Bagaimana mencegah tradisi pembakaran lahan?

Masyarakat harus disentuh secara langsung untuk menumbuhkan rasa peduli dan tanggung jawab atas lingkungan dan hutan yang mereka tinggali. Ketergantungan masyarakat juga menjadi alasan yang kuat akan pentingnya menjaga lingkungan dan hutan. Pemanfaatan hutan dan lahan sebagai sumber mata pencaharian merupakan bukti bahwa masyarakat tidak bisa hidup tanpa sumber daya alam tersebut.

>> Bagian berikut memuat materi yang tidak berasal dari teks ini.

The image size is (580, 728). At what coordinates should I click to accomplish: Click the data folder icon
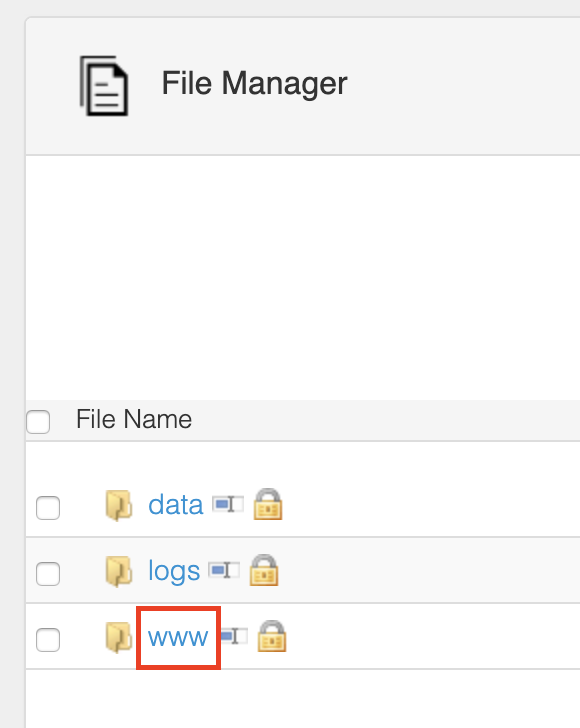click(x=119, y=506)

Dikutip dari Multi Media Center, tokoh masyarakat Desa Sigi, Kecamatan Kahayan Tengah, Kabupaten Pulau Pisang memaparkan penduduk setempat tidak lagi melakukan pembersihan dan pembukaan lahan dengan cara dibakar dalam rangka mendukung program pemerintah terhadap larangan pembersihan dan pembukaan lahan dengan cara dibakar dalam upaya pencegahan kebakaran hutan dan lahan (karhutla). Tokoh masyarakat Desa Sigi terus berupaya untuk menumbuhkan kesadaran masyarakat terkait permasalahan ini. Ia juga menjelaskan, menaruh perhatian khusus terhadap pendatang yang sering memancing di Desa Sigi dan kemudian membuang puntung rokok sembarangan.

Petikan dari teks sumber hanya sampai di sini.